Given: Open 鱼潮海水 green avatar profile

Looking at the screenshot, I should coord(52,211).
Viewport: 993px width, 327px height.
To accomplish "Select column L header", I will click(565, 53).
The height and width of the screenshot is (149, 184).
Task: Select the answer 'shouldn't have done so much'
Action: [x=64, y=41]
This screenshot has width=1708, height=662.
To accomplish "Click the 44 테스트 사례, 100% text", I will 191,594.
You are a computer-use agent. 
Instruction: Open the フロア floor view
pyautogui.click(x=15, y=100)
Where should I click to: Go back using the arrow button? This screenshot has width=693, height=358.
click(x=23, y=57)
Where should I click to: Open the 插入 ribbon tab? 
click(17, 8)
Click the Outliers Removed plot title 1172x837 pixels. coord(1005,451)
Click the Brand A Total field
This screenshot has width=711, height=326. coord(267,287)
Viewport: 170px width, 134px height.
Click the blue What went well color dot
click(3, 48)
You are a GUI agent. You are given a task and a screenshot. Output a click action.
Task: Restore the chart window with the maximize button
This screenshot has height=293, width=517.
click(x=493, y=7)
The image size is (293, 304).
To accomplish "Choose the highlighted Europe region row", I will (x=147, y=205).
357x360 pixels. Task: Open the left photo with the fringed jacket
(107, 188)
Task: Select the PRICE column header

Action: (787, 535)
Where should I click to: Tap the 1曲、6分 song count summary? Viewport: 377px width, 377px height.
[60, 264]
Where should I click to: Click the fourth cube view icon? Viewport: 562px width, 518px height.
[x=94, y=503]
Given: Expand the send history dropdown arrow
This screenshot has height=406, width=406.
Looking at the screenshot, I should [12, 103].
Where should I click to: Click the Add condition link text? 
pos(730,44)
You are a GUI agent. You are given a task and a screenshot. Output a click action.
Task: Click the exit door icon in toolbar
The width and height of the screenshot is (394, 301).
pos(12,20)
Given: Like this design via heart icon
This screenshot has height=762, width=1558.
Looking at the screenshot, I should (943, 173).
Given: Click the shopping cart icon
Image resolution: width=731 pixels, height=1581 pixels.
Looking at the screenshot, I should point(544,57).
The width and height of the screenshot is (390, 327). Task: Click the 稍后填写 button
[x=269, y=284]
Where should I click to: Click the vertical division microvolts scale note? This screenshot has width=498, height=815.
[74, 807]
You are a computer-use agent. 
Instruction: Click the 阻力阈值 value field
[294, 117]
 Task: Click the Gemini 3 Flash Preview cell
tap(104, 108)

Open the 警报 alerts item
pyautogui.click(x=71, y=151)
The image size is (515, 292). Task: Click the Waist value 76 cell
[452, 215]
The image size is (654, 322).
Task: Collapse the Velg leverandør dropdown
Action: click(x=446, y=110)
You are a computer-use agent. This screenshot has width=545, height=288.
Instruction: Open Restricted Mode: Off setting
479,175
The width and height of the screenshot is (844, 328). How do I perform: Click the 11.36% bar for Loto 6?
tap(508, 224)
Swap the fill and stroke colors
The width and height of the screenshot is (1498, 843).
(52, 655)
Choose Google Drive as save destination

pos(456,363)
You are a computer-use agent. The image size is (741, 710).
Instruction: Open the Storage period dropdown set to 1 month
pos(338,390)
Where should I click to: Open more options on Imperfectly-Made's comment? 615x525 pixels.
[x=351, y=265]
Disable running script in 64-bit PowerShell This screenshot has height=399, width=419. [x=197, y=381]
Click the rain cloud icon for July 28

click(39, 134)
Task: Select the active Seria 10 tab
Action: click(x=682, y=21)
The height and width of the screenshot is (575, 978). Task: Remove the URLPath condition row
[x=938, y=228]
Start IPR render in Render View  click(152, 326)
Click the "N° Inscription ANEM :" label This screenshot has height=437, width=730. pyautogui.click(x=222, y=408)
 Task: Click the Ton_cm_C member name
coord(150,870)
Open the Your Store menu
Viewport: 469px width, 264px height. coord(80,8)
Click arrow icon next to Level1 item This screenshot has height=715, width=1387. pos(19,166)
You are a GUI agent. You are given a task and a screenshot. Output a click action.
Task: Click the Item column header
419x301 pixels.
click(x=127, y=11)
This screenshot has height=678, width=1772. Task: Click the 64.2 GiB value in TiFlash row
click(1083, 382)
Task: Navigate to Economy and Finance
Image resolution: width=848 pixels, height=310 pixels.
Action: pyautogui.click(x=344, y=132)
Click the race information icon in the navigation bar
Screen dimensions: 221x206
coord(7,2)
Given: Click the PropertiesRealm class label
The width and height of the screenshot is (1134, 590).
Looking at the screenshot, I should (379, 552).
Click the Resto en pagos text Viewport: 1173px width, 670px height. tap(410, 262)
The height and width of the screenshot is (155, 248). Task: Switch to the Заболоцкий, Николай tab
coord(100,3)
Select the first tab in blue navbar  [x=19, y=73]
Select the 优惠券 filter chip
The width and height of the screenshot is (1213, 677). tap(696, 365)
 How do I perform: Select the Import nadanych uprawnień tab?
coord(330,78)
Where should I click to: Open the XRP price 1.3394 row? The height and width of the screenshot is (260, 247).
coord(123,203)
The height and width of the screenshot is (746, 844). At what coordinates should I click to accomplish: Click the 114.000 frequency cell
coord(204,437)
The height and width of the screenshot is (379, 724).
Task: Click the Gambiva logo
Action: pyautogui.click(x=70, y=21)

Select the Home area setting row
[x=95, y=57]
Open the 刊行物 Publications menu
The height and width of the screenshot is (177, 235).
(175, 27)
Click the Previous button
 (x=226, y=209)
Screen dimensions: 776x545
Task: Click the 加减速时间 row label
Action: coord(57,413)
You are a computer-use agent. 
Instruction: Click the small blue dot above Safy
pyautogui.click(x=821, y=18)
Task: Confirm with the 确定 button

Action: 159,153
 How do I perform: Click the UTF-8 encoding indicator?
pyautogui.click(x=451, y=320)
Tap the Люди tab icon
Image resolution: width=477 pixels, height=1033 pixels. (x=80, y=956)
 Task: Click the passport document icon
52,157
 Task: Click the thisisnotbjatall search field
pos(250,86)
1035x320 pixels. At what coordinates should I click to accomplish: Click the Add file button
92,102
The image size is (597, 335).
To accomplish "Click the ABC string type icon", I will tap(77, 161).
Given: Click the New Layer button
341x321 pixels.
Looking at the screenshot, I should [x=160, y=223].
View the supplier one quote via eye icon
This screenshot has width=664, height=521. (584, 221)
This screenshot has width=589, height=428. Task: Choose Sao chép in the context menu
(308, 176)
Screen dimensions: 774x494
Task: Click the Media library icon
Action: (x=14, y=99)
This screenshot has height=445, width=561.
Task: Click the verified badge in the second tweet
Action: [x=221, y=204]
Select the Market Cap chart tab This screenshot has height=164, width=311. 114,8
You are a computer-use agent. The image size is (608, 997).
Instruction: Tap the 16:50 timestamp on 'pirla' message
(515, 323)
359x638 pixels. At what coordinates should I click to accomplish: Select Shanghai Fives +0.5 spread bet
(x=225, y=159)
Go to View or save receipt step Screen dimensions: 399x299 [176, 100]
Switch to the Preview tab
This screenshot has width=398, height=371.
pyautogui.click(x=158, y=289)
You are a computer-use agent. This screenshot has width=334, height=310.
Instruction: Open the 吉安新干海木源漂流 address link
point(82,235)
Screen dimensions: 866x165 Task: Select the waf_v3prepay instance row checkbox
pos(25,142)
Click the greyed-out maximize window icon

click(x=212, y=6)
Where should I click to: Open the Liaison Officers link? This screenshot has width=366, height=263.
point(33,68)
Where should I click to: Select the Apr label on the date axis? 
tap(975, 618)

▶ **TASK PROMPT**
In the records above, some lines hold the word "chart"; copy each such line.

▶ **SOLVED PROBLEM**
Task: Restore the chart window with the maximize button
Select the Market Cap chart tab This screenshot has height=164, width=311. 114,8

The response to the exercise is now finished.